→ **Instructions for the task**: Reproduce the entries verbatim, starting with their first line and going on through the line that contains "pos(1425,22)".
[start]
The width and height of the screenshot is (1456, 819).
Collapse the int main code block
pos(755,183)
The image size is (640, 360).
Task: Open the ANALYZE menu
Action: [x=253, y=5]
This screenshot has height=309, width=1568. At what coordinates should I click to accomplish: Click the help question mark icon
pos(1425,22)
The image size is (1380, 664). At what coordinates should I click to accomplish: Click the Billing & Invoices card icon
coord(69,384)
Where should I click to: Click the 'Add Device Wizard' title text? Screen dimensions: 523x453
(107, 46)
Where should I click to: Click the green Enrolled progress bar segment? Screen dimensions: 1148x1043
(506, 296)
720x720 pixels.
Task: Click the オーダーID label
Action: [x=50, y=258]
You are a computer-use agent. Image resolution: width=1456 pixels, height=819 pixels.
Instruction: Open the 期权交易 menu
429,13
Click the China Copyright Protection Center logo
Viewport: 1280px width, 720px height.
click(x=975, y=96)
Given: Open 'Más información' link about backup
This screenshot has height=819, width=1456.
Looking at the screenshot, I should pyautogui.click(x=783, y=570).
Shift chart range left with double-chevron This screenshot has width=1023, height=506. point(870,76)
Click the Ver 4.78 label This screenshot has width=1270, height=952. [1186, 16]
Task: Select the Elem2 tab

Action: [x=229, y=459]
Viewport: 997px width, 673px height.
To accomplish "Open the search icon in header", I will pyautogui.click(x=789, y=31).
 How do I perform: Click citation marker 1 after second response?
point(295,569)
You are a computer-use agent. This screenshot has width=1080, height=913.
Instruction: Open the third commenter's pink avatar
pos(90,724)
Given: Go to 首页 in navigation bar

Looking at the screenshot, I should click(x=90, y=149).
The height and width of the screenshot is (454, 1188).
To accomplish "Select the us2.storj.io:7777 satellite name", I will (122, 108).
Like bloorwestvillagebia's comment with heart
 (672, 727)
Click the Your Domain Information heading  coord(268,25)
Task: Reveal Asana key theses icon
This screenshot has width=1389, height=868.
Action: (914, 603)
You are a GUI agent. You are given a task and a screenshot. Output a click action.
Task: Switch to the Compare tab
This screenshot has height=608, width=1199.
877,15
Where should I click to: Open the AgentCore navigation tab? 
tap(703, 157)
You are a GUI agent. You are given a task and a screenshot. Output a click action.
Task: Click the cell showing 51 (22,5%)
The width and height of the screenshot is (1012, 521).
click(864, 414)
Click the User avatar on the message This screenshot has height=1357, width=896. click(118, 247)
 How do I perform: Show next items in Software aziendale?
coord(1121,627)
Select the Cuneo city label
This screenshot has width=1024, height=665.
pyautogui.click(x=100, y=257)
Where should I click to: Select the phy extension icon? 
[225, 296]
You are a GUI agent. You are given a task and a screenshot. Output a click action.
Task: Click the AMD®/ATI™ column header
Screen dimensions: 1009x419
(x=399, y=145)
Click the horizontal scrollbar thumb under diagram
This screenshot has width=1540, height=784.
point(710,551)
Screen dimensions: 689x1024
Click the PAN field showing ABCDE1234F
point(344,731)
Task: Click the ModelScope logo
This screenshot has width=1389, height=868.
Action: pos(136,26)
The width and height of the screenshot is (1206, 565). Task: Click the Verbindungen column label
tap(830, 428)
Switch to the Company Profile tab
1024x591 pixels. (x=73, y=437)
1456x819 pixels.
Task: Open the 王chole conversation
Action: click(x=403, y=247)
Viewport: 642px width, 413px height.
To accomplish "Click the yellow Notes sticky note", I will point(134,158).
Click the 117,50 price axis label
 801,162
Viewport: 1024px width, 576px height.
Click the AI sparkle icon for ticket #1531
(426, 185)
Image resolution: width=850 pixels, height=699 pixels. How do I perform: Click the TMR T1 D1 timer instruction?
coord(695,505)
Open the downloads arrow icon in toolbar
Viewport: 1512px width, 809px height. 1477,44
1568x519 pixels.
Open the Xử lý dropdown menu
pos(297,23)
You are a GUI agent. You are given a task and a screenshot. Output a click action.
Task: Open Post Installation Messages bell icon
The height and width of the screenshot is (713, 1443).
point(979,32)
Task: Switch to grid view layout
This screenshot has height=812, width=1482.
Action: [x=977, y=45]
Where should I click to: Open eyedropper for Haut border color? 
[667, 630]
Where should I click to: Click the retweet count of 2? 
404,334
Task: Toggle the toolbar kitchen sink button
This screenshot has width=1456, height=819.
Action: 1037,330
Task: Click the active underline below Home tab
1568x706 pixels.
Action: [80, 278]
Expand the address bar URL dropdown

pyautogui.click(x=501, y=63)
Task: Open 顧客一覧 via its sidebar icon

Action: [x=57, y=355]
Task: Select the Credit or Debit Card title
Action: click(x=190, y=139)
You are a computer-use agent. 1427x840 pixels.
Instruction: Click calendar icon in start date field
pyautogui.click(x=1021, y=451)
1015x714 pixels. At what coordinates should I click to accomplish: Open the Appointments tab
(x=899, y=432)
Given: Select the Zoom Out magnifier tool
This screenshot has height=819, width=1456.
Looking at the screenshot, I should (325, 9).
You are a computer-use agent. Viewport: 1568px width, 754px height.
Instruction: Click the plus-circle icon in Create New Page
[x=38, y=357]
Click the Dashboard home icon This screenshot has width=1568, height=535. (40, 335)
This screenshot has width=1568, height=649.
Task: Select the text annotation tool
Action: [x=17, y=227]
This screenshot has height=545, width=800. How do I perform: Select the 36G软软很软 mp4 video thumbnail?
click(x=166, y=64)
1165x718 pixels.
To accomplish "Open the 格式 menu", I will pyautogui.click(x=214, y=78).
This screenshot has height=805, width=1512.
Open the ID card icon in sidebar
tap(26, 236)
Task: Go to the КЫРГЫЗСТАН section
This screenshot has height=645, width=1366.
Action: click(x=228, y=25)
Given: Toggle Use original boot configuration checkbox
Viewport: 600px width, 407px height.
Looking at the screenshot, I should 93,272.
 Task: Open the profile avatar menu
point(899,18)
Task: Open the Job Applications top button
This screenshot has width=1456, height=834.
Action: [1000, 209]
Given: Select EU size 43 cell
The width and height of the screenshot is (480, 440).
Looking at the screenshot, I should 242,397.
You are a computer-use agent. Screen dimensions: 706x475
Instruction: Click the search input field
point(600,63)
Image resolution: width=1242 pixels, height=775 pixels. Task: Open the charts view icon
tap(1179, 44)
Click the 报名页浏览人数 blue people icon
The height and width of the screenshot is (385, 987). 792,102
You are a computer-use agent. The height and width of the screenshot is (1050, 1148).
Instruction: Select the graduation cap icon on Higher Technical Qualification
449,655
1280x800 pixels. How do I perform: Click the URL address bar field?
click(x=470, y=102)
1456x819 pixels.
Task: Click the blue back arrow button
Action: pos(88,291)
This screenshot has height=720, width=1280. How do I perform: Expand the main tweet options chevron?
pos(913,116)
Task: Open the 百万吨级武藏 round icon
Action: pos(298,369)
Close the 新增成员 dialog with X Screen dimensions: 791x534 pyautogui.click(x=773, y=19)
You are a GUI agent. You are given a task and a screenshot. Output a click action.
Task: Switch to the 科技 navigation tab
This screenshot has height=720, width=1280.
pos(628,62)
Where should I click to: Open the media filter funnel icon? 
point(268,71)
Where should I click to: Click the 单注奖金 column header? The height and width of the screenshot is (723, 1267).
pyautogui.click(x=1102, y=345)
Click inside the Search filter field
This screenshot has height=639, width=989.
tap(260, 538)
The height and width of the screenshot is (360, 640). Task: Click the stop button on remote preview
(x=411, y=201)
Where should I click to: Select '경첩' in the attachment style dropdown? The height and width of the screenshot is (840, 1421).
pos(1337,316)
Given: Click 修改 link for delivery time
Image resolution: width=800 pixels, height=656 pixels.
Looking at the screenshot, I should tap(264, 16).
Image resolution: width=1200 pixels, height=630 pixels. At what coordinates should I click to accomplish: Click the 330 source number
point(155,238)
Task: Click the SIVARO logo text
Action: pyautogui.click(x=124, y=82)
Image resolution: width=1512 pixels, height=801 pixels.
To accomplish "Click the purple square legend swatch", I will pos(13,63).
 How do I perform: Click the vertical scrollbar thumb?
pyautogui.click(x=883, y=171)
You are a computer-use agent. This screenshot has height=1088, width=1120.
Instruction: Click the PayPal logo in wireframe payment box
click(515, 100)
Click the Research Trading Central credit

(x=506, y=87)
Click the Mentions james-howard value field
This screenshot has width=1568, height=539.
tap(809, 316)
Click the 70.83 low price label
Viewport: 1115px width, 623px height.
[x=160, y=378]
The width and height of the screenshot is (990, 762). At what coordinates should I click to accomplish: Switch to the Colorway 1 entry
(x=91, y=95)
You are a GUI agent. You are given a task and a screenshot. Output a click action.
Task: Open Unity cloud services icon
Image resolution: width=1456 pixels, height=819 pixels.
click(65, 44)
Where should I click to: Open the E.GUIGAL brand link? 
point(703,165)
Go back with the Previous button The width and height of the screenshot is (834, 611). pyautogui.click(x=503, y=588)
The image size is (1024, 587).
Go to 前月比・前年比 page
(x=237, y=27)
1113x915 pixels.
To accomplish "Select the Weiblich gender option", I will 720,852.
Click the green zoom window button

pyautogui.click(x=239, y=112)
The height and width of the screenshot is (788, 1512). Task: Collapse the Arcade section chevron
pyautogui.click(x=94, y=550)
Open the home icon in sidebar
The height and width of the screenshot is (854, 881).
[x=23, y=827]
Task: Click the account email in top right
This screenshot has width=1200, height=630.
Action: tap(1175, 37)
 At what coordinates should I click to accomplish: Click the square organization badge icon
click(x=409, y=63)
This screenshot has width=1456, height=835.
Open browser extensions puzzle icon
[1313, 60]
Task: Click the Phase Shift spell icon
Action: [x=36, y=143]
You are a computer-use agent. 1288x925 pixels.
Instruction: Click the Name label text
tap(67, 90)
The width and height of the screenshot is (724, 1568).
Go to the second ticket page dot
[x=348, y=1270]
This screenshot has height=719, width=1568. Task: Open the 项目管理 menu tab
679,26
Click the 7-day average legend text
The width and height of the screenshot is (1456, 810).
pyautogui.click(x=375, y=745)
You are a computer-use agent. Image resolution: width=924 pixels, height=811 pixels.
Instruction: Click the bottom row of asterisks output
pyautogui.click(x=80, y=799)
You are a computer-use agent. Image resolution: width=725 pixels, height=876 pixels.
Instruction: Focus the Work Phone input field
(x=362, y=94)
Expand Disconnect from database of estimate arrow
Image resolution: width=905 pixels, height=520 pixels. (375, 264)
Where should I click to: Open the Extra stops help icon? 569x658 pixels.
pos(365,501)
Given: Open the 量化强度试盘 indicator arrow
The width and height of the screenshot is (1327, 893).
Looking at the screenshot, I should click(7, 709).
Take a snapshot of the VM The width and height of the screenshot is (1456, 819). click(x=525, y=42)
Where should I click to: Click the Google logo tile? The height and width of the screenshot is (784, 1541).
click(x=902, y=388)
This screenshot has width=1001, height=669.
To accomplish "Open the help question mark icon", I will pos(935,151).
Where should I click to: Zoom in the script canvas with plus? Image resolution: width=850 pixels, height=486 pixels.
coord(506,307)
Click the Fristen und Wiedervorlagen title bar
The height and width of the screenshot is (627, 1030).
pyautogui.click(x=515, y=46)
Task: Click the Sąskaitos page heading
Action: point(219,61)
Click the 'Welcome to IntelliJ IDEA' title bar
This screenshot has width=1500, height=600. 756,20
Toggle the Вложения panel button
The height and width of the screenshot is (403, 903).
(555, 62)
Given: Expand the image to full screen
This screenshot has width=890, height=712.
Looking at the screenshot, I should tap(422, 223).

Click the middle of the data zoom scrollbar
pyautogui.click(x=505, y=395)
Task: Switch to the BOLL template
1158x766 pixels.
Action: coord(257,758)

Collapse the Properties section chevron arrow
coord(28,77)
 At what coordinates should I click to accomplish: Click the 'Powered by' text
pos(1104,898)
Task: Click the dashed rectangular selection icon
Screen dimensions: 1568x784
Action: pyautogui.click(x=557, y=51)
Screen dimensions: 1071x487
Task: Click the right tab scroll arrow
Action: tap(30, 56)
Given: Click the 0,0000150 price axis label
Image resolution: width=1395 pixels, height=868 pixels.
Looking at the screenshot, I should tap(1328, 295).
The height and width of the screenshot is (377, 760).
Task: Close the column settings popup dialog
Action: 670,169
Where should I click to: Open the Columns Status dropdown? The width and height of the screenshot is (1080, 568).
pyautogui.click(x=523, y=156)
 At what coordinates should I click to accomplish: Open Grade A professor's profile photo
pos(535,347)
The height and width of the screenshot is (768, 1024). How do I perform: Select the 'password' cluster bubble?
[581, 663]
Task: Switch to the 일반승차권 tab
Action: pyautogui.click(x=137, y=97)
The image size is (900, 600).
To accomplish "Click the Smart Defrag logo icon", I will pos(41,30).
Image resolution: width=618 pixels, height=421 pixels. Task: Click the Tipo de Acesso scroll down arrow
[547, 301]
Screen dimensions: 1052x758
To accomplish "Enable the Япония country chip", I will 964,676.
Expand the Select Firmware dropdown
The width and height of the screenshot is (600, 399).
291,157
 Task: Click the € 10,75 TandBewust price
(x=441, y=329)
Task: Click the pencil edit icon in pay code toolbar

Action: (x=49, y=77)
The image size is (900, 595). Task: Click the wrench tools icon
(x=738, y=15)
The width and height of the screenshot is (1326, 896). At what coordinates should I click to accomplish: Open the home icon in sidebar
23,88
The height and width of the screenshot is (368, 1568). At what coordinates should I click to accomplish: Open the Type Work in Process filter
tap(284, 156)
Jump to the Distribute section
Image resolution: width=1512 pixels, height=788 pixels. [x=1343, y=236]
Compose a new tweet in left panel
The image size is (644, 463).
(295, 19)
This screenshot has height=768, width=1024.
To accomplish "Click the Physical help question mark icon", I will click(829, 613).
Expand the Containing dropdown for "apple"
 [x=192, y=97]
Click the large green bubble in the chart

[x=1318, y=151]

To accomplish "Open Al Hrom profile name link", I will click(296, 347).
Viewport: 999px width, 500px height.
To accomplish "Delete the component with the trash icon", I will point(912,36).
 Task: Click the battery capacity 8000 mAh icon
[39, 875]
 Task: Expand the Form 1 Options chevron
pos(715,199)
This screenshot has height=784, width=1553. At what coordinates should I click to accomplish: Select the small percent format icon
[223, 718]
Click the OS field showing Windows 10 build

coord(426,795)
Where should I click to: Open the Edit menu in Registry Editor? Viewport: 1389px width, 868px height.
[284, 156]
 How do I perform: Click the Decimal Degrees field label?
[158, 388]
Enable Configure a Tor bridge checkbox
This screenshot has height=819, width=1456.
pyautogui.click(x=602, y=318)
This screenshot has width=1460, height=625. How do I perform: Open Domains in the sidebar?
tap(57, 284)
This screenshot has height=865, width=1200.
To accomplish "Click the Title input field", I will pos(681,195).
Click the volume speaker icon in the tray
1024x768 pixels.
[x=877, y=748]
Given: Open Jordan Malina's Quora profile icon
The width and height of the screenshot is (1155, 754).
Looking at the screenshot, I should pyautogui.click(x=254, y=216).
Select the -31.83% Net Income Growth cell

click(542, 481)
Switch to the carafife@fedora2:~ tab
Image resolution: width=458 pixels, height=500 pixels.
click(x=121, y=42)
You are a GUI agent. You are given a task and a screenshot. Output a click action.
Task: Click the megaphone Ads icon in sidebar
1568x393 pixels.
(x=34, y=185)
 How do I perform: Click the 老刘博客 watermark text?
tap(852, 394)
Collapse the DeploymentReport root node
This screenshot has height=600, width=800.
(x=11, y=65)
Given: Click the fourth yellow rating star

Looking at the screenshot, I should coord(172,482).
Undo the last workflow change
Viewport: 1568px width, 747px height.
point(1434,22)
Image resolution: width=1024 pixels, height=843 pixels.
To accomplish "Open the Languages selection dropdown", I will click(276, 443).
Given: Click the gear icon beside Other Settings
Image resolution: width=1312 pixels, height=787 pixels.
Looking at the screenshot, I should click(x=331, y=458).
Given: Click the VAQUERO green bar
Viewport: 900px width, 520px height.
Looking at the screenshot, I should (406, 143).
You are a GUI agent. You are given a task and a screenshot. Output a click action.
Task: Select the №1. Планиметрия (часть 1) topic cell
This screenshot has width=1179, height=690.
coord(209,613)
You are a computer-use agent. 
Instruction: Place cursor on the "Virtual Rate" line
[end]
→ **Response to the exercise**:
The width and height of the screenshot is (1456, 819).
Collapse the int main code block
pos(755,183)
The image size is (640, 360).
Task: Open the ANALYZE menu
Action: [x=253, y=5]
This screenshot has height=309, width=1568. At what coordinates should I click to accomplish: Click the help question mark icon
pos(1425,22)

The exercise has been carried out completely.